Top of The input

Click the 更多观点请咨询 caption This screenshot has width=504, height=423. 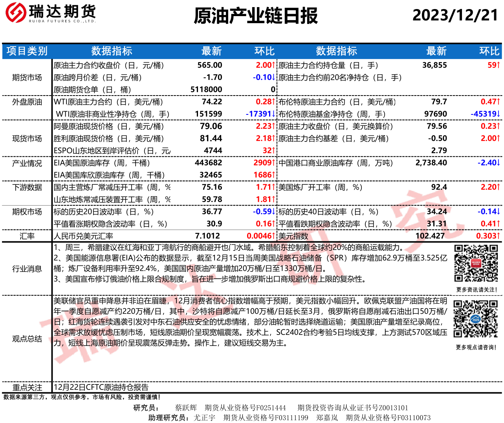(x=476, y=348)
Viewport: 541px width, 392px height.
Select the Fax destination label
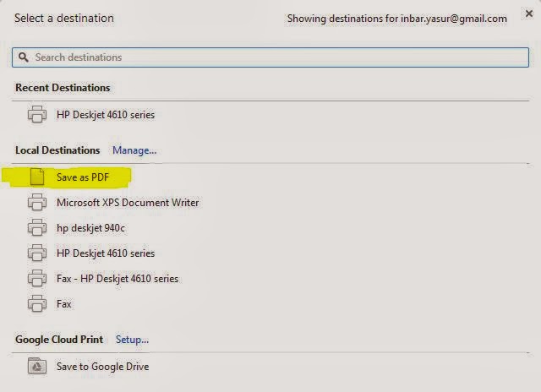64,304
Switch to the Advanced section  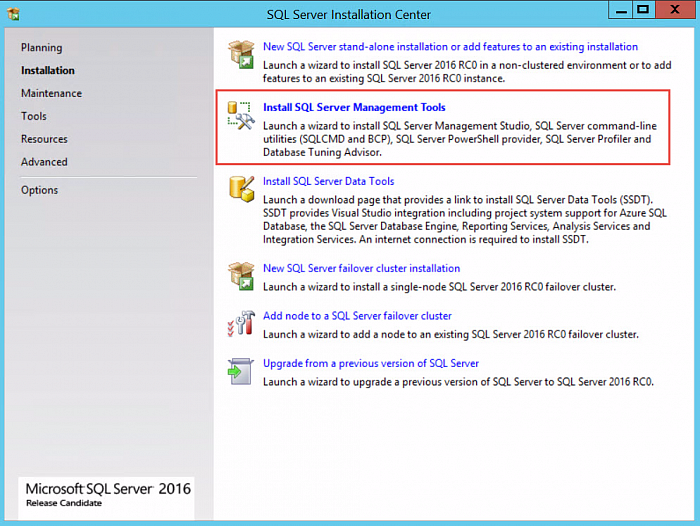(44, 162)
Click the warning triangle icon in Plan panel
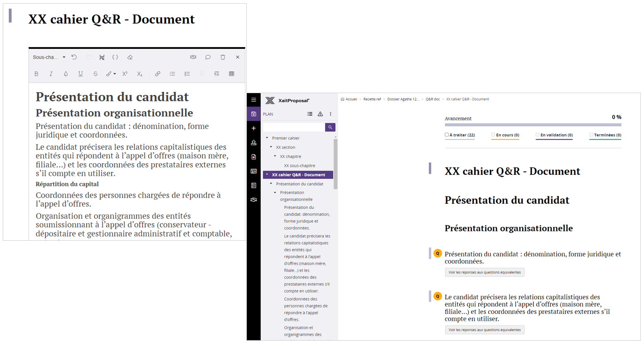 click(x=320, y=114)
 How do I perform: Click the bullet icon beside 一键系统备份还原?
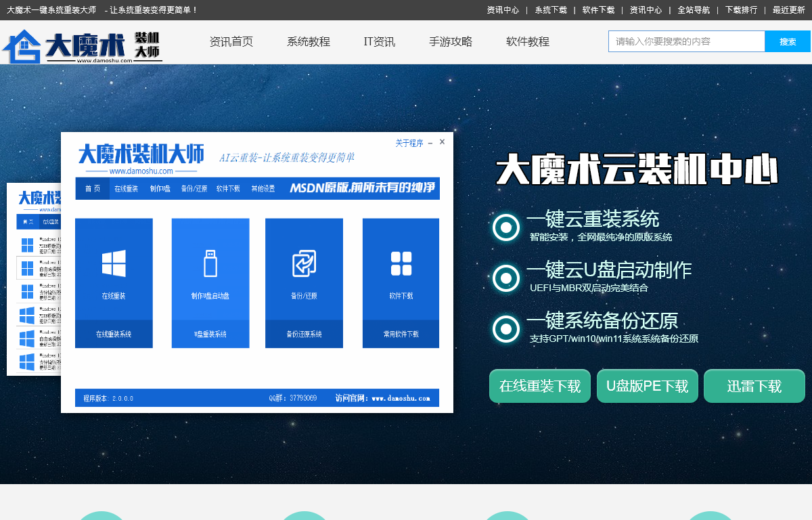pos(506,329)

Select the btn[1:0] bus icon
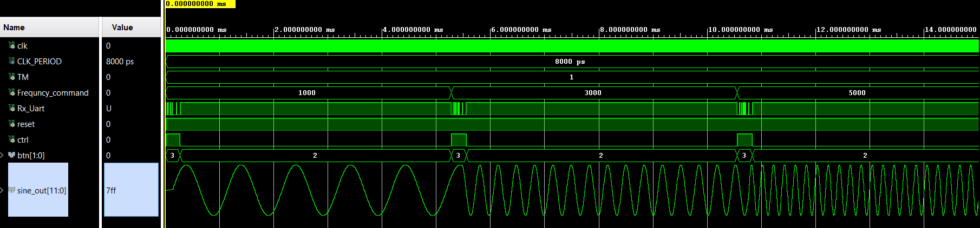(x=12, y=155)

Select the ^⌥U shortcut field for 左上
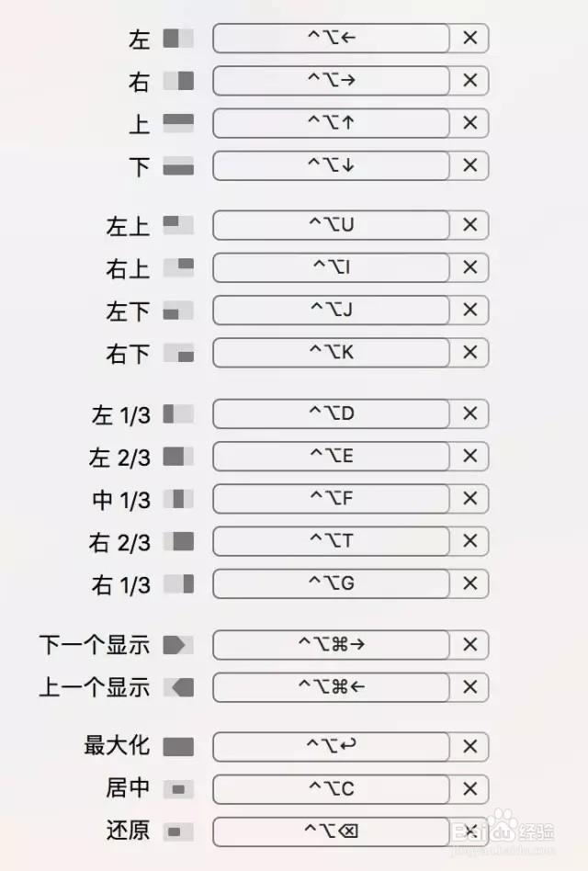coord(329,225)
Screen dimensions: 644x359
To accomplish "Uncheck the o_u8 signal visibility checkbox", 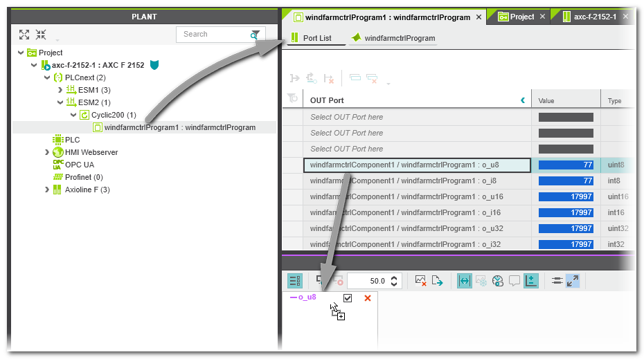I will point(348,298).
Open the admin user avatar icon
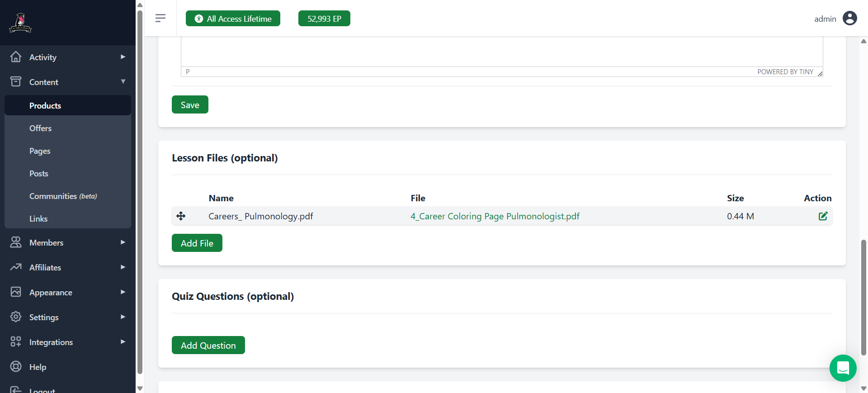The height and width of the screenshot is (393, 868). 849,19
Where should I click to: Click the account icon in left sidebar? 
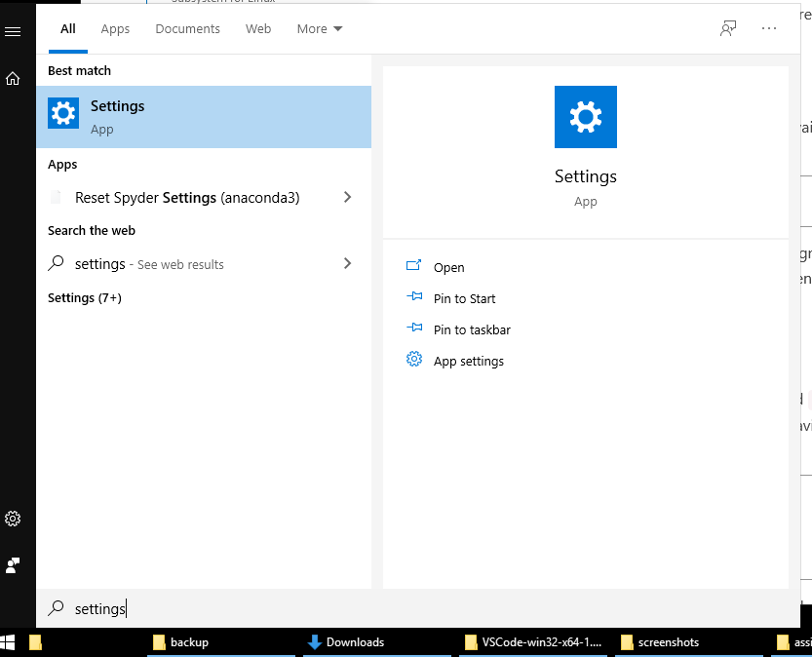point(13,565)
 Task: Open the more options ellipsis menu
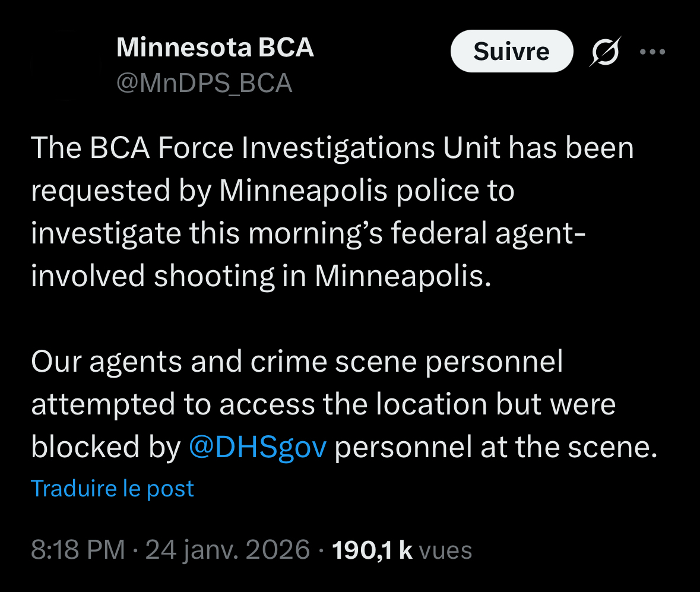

Bottom of The input

The answer consists solely of the lines from the one holding "Where should I" through the final line of the records, both ends included, each duplicated exactly. Leave images out.

**Task answer**
Where should I click to: Click the account icon in left sidebar? 
point(13,565)
 Task: Open the more options ellipsis menu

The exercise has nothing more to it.